Shore peak
From SHORE wiki
shore peak provides enriched region prediction for ChIP-Seq experiments. Significance of the predicted regions is assessed by comparison to the specified control samples.
Replicate experiments may be processed simultaneously by specifying multiple experiment and control paths. While the significance of each peak region is then tested for independently for each replicate, the region prediction itself is performed jointly for all experiments to obtain results that are immediately comparable.
The output generated by shore peak is described in SHORE peak result files.

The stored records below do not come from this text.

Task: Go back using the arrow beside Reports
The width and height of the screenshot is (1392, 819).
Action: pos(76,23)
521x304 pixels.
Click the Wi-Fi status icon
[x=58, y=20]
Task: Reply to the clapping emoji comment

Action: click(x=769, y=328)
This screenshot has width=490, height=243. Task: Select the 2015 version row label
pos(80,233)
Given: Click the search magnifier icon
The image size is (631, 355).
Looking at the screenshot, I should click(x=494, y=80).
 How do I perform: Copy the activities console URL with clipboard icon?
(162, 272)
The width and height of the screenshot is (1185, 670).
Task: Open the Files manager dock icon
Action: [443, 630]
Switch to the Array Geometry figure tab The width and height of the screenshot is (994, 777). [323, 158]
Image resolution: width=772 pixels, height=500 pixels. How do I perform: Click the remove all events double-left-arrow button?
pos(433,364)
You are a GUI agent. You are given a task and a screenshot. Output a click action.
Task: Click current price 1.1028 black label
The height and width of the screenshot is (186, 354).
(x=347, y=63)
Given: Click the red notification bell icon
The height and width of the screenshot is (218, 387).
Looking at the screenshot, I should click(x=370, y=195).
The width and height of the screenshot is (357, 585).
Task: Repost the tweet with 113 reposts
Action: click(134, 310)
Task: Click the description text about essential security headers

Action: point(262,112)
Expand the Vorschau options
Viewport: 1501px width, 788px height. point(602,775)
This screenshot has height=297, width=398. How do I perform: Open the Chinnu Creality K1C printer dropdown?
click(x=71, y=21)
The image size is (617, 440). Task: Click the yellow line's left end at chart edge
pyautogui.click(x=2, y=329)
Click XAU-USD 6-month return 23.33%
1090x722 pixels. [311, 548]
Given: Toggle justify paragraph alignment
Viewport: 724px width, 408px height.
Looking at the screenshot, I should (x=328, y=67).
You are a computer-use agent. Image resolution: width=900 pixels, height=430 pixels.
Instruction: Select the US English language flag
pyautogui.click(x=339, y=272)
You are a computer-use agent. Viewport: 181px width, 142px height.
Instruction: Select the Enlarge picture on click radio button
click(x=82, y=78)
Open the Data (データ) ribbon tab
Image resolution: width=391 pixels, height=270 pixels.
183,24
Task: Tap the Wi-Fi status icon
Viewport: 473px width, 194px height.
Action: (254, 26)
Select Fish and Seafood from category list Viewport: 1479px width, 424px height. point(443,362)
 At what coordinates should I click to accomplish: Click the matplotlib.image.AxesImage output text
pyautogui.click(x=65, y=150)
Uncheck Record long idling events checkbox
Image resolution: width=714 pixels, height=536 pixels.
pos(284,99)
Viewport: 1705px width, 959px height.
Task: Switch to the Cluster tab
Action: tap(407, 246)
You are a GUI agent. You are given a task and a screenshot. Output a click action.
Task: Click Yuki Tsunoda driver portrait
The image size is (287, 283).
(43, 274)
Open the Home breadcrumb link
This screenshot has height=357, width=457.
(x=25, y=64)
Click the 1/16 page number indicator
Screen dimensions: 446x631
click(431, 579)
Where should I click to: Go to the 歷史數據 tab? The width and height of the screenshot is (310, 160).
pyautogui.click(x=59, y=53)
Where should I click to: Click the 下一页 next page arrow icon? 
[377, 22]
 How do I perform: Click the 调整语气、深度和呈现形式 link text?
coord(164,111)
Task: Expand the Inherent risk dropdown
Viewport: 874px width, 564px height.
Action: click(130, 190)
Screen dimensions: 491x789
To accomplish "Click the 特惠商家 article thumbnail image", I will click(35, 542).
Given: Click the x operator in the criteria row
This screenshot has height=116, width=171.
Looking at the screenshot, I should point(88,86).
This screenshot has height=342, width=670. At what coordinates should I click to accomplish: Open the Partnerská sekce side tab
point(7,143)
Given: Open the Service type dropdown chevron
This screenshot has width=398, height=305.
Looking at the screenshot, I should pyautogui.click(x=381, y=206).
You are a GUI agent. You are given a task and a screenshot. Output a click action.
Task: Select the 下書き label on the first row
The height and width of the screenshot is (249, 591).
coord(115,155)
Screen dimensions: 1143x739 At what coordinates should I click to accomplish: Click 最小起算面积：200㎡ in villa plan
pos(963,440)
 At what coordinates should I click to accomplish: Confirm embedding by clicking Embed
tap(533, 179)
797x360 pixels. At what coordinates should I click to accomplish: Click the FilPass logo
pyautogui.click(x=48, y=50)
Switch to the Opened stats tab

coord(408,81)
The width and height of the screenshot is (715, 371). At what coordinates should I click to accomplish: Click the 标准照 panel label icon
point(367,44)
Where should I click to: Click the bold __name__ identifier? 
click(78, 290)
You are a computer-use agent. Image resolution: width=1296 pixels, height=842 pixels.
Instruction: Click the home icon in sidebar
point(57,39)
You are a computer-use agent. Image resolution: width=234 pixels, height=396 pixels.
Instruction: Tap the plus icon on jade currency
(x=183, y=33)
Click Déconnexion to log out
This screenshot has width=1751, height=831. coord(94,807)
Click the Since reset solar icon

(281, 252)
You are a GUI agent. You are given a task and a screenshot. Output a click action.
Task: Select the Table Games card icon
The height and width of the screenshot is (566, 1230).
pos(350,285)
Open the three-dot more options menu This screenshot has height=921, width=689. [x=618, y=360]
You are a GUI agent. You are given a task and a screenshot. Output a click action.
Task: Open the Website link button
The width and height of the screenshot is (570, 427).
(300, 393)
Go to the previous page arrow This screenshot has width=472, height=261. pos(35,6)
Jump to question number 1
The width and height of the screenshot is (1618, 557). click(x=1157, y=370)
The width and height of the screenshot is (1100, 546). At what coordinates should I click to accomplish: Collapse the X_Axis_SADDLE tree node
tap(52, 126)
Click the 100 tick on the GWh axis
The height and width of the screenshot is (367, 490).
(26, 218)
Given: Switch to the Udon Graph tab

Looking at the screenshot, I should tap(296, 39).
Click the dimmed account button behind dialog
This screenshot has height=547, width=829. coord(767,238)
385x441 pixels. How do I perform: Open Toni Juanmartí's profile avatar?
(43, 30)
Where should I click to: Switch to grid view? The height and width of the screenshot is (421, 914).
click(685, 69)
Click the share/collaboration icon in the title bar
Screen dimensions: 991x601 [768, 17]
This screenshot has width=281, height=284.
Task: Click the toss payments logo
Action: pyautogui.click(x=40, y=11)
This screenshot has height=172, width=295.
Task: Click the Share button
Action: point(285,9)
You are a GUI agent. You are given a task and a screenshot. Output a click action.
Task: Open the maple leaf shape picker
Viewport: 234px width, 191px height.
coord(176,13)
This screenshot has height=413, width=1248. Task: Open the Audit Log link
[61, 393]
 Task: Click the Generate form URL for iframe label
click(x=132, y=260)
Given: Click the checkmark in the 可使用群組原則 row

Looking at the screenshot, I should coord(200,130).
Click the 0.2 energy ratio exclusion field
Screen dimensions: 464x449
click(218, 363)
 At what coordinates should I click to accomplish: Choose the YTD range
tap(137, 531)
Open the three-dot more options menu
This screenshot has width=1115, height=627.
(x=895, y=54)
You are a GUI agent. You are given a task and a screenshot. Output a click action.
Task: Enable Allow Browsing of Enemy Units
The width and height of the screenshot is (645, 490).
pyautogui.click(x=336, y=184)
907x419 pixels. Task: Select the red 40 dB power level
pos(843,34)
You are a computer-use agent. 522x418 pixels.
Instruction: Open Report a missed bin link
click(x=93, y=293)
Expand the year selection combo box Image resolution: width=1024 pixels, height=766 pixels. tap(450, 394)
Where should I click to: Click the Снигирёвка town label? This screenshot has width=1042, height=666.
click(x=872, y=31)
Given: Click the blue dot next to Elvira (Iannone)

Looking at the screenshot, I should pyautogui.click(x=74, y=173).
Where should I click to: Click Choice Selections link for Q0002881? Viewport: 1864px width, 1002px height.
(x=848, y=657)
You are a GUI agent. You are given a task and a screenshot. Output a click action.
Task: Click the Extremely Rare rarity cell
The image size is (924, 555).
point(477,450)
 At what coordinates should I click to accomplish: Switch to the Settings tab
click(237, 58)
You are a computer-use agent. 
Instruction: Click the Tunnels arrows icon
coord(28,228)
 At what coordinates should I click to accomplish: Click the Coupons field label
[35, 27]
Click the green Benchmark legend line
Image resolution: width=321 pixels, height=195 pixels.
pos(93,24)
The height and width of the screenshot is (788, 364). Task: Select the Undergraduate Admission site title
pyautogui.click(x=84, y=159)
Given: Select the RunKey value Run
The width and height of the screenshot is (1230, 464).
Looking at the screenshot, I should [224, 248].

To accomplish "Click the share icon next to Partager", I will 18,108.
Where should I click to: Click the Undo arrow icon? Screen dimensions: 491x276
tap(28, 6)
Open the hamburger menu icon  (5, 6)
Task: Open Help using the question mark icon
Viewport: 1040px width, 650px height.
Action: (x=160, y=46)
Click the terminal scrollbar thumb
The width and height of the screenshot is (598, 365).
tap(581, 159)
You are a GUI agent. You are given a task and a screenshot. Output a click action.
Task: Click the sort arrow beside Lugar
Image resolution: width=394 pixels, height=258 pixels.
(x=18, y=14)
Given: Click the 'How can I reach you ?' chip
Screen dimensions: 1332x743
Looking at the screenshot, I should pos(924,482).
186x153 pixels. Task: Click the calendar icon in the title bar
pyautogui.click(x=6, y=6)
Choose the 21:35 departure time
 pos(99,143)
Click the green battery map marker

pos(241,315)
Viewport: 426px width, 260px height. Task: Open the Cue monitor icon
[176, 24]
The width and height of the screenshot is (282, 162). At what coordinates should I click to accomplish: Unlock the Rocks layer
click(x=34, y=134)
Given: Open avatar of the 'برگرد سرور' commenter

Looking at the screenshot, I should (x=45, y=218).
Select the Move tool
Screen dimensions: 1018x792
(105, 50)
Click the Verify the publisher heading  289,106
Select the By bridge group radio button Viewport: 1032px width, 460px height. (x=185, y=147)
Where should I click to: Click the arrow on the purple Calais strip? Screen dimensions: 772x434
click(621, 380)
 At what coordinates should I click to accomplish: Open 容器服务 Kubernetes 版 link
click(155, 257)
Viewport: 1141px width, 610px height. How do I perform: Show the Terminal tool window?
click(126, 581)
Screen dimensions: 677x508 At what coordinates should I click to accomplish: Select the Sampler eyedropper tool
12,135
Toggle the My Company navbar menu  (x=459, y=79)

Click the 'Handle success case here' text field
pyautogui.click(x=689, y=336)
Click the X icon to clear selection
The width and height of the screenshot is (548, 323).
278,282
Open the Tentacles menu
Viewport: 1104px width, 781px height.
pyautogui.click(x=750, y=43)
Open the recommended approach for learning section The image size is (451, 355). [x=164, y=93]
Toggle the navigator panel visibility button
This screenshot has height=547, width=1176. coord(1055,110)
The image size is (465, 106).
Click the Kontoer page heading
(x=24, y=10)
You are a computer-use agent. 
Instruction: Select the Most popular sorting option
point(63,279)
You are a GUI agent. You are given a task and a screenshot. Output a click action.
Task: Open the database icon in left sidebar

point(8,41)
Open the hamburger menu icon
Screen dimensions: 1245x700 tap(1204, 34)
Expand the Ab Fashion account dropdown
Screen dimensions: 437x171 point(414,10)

Usage: shore peak [OPTIONS]
| Mandatory | ||
| -o, --outfolder=<arg> | (Default: PeakAnalysis) | Output directory (will be created) |
| -i, --chip-paths=<arg[:...][,...]> | ChIP experiment alignment files or shore directories (replicates) | |
| -c, --ctrl-paths=<arg[:...][,...]> | Control experiment alignment files or shore directories | |
| Segmentation | ||
| -S, --window-size=<arg> | (Default: 2000) | Sliding window size for dynamic segmentation. Note that this value presents an upper bound for the size of the peaks that can be detected. |
| -P, --poisson-threshold=<arg> | (Default: 0.05) | Poisson probability threshold [<=] for dynamic segmentation |
| -V, --probation=<arg> | (Default: 0) | Allow a mitigated threshold for at most <arg> base pairs inside a segment |
| -Q, --mitigator=<arg> | (Default: 1) | Modifier for calculation of the mitigated threshold, value in [0,1] |
| -J, --minsize=<arg> | (Default: 131) | Segment size threshold [>=] |
| Normalization | ||
| -b, --binsize=<arg> | (Default: 4000) | Size of read bins for normalization |
| -q, --rankmaxquant-ubound=<arg> | (Default: 1) | Quantile upper bound for the rank maxima of the bins used |
| Read filter | ||
| -H, --hits-range=<arg,arg> | Set the allowed range of repetitiveness ('1,1' = nonrep reads) | |
| -M, --mm-range=<arg,arg> | Set the allowed range of mismatches | |
| -R, --region=<arg> | Only use reads that overlap with the range [chr1:pos1..[chr2:]pos2] | |
| --assume-length=<arg> | (Default: 400) | Assume maximal alignment length <arg>, enables fast range queries |
| -X, --p3fix=<arg> | (Default: 130) | Set the 3' end to a fixed distance from the 5' end (set to 0 to disable) |
| -N, --read-lengths=<arg[,...]> | Use only reads of the given length(s) | |
| -B, --duplicates=<arg> | Report at maximum <arg> reads with the 5' end at the same position on the same strand | |
| --sam-ref=<arg> | Reference sequence for SAM file parsing | |
| --peflags=<arg[,...]> | Use only reads with the given PE flag(s) | |
| -F, --poissonifier-width=<arg> | (Default: 13) | Set the window size for the adaptive duplicate read filter (set to zero to disable) |
| Peak filtering | ||
| -n, --nsigma=<arg> | (Default: 6) | Allow the mean segment coverage any control sample to be at most <arg> std. deviations higher than the median before discarding the segment |
| --min-xshift=<arg> | (Default: 10) | Require a certain shift for the reverse strand peak in at least one experiment |
| --min-foldchange=<arg> | (Default: 2) | Require a minimum normalized fold change of <arg> for experiment vs. control for at least one experiment |
| Other | ||
| --non-directional | Assume that any clone may be sequenced from both ends (calculates a more conservative FDR) | |
| -d, --rankproduct=<arg> | (Default: 10000) | Number of simulations for rankproduct PFP estimation (set to zero to disable PFP estimation) |
| --rplot=<arg> | (Default: 100) | Plot the first <arg> peaks using R |
| -r, --index-file=<arg> | Extract sequence information for each segment from *.shore index file | |
| -a, --annotation-file=<arg> | Annotation file, GFF3 file in sequence ontology compliant format | |
| -O, --chr-ordering=<arg[,...]> | Allows to specify the order of chromosome entries in the annotation file | |
| --so-filter=<arg[,...]> | (Default: gene,transposable_element_gene) | Only parse toplevel annotation features of the given SO types |